Successful Indian Premier League 2020 underlines that competition remains king
Cricket’s Indian Premier League ended with the Mumbai Indians beating the Delhi Capitals in a rather one-sided and lacklustre final last month.
Yet while the showpiece event failed to deliver, it couldn’t take the gloss off a remarkably successful tournament in the UAE.
Uday Shankar, president of Disney Asia Pacific, which owns broadcaster Star Sports, called it “probably the most successful IPL tournament ever” and viewing figures back that up.
Global viewership rose 24 per cent from 2019, while a record 200m tuned in to the season opener in September.
In India, minutes viewed were up 30 per cent on last year. In the UK, Sky Sports averaged 250,000 viewers per game.
What made it so compelling? A daily dose of highly competitive matches, involving many of the world’s greatest players, where every result mattered.
For football fans, this was an unfamiliar feeling. In Europe at least, the trend is towards a sport increasingly bereft of competitive drama.
Serie A and the Bundesliga have been won by the same teams for eight consecutive seasons. Paris Saint-Germain have won Ligue 1 in seven of the last eight years. In Spain, two teams are responsible for 85 per cent of La Liga titles this century.
Elite football, while high on skill, is often too predictable.
By contrast, the IPL felt full of surprises. That seven of the eight teams could still qualify going into the final round signifies a tournament high on jeopardy and quality.
Five matches needed a super over, including three in a row on Sunday 18 October. No wonder we kept tuning in.
All of which is a roundabout way of drawing out the IPL’s vital lesson: competitiveness remains fundamental to sport’s appeal as appointment-to-view entertainment.
Why IPL is a highly watchable product
The IPL is the 14th most valuable sports league by media rights, commanding £500m annually in broadcast fees. It’s a price that will only rise if viewing figures continue to too.
That may be dwarfed by major global leagues in other sports, but it is interesting that the two richest – the NFL ($4.5bn per year) and the NBA ($2.6bn per year) – share the same structural framework as the IPL.
Drafts, salary caps and a closed, no-relegation format, ensures the leagues remain reliably competitive, with each culminating in a climactic play-off series.
All that contributes to the viewer believing most franchises have a genuine chance of winning and gives them a reason to keep watching.
No doubt there are other factors at play – not least a favourable mass domestic market to cater towards – but the numbers suggest that it is a model which appeals to TV audiences.
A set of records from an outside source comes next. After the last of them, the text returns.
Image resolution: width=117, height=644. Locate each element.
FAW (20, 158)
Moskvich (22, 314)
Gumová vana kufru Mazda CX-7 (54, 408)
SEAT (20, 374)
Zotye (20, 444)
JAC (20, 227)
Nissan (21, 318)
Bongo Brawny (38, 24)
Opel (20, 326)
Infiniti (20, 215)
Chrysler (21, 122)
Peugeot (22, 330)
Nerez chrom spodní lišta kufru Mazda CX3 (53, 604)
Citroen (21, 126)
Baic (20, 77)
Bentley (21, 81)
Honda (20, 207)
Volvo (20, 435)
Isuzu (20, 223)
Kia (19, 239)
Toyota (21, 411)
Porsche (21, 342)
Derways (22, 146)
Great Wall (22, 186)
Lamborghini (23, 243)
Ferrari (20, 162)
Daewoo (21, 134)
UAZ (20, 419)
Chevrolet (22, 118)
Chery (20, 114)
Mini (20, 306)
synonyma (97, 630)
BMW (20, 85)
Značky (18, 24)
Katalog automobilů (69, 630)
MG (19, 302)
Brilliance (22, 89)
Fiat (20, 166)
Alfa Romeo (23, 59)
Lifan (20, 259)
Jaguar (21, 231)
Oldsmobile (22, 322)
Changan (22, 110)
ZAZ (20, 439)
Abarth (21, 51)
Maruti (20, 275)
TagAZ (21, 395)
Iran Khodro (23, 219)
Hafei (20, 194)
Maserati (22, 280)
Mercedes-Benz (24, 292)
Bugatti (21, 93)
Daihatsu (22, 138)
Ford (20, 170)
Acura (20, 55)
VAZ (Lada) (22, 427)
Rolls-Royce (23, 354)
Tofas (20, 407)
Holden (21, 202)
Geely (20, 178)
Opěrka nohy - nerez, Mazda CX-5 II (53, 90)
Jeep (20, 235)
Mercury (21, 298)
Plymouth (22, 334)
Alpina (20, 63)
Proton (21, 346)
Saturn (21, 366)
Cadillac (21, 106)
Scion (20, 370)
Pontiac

In an age where emphasis is increasingly on bolstering broadcast revenues, creating a highly watchable product is fundamental.
Admittedly, many major leagues in other sports do not have the luxury of imposing restrictive measures to aid the competitiveness of the IPL, NFL and NBA.
Yet, as they toy with new leagues and formats, why not heed the IPL’s lesson and experiment with consolidating its elite clubs and greatest assets into a more concentrated, hotly contested and compelling tournament?
It is hard to imagine that such an approach, in spite of the inevitable early resistance, would fail to pique the interest of sports fans across the globe.
Harry Eckersley is a senior marketing executive at CSM Sport & Entertainment.